- _Problem to work on_: Filter the data for "詹姆斯超越乔丹" and copy matching lines.

※ ※ ※

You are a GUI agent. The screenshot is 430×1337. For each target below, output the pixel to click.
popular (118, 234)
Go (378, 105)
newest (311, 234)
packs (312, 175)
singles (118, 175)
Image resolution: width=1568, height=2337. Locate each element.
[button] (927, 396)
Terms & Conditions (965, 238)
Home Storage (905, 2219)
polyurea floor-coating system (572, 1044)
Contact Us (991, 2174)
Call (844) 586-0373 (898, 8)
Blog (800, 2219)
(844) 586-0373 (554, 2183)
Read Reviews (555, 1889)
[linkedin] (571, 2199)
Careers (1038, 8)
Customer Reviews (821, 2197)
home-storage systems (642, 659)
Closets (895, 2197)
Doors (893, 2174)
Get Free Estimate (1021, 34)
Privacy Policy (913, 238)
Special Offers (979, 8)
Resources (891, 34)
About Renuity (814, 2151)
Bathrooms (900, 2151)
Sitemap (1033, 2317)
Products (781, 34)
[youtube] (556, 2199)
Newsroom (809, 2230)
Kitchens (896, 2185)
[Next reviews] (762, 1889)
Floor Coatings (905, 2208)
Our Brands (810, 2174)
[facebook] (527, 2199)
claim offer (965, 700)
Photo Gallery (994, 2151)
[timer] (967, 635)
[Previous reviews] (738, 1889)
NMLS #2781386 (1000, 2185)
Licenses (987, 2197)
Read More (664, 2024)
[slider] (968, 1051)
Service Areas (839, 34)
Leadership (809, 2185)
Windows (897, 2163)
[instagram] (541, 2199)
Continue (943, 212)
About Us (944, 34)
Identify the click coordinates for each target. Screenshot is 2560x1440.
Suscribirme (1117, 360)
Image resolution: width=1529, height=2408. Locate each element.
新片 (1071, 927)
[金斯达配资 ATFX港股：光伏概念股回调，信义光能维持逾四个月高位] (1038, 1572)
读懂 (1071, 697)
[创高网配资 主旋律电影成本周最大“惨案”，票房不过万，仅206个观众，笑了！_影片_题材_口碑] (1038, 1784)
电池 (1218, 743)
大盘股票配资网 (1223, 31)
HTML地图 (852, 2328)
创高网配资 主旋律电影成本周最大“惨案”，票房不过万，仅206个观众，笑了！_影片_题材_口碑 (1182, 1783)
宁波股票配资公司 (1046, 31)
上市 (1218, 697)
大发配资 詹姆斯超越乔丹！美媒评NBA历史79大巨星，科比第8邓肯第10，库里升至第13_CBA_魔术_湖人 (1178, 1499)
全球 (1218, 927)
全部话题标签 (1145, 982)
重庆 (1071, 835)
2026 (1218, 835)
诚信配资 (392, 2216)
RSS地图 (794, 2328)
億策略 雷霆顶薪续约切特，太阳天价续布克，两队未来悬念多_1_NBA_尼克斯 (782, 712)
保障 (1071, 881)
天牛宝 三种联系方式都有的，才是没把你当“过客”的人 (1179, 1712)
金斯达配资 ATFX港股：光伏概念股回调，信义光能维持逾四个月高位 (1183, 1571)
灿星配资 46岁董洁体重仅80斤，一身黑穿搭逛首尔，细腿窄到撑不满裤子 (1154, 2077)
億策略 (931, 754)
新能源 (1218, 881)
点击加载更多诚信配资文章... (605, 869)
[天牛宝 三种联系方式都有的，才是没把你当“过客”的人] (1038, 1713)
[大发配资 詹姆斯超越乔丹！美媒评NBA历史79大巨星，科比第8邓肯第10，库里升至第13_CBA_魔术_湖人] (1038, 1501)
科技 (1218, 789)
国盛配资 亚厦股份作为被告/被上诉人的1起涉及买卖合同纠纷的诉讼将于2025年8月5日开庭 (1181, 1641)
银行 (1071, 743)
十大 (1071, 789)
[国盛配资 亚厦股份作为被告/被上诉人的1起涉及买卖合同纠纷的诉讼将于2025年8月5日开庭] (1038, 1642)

※ ※ ※

- _Result_:
大发配资 詹姆斯超越乔丹！美媒评NBA历史79大巨星，科比第8邓肯第10，库里升至第13_CBA_魔术_湖人 (1178, 1499)
[大发配资 詹姆斯超越乔丹！美媒评NBA历史79大巨星，科比第8邓肯第10，库里升至第13_CBA_魔术_湖人] (1038, 1501)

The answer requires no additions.